Exponential growth The first-order ODE \[\frac{\dd y }{\dd t}=r\,y\] where \(r\) is a nonzero constant can be rewritten in differential form as \[\dd y -r\,y\,\dd t=0\] Now we multiply both sides of the equation by \(e^{-r\,t}\): \[e^{-r\,t}\,\dd y -re^{-r\,t}\,y\,\dd t=0\] On the one hand, the left-hand side has become more complicated, but on the other hand, it is not: on the left-hand side you may recognise, via the product rule of differentials, a differential of a function: \[\dd\left(e^{-r\,t}\,y\right)=0.\] If a differential of a function is equal to 0, then it is a constant function. So \[e^{-r\,t}\,y=c,\] for some constant \(c\). This result can be rewritten as \[y=c\,e^{r\,t}.\]

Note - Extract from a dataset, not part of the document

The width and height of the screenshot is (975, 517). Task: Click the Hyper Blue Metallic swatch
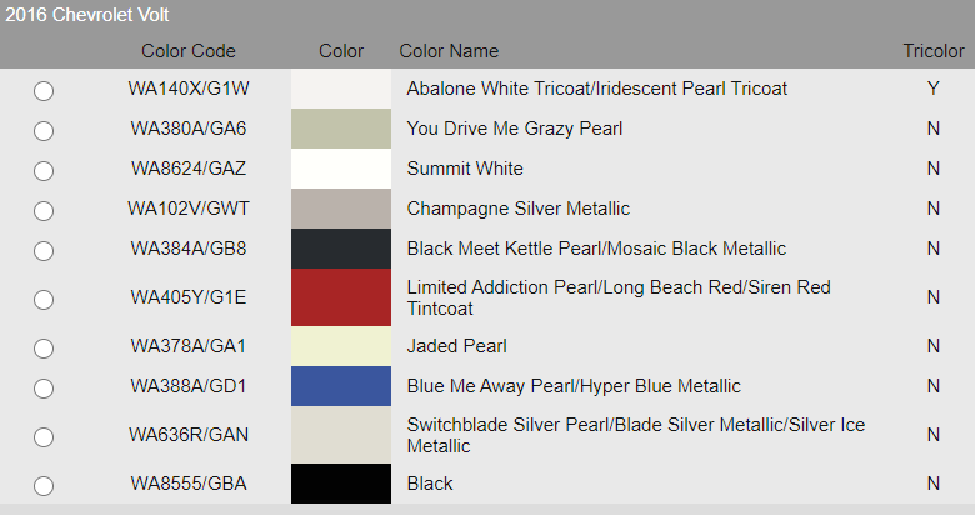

The most crucial step in the above approach was multiplying both sides of the equation by \(e^{-r\,t}\), so that the left-hand side of the ODE can be simplified to a differential of a function. The multiplier is called an integrating factor. It is a sport to detect such an integrating factor.
Limited exponential growth The first-order ODE \[\frac{\dd y }{\dd t}=r\,y+s\] where \(r\) and \(s\) are nonzero constants can be rewritten in differential form as \[\dd y -r\,y\,\dd t=s\,\dd t\] Multiplying both sides of the equation by \(e^{-r\,t}\) gives \[e^{-r\,t}\,\dd y -re^{-r\,t}\,y\,\dd t=s\,e^{-r\,t}\,\dd t\] On the left-hand side you may recognize, via the product rule of differentials, a differential of a function and conclude that the following equation holds: \[\dd\left(e^{-r\,t}\,y\right)=s\,e^{-r\,t}\,\dd t\] So: \[e^{-r\,t}\,y=\int s\,e^{-r\,t}\,\dd t=-\frac{s}{r}e^{-r\,t}+c\] for some constant \(c\). This result can be rewritten as \[y=c\,e^{r\,t}-\frac{s}{r}\] Note that this solution is equal to the sum of the equilibrium \(y(t)=-\frac{s}{r}\), and the general solution \(y=c\,e^{r\,t}\) of the homogeneous equation \(\frac{\dd y }{\dd t}=r\,y\).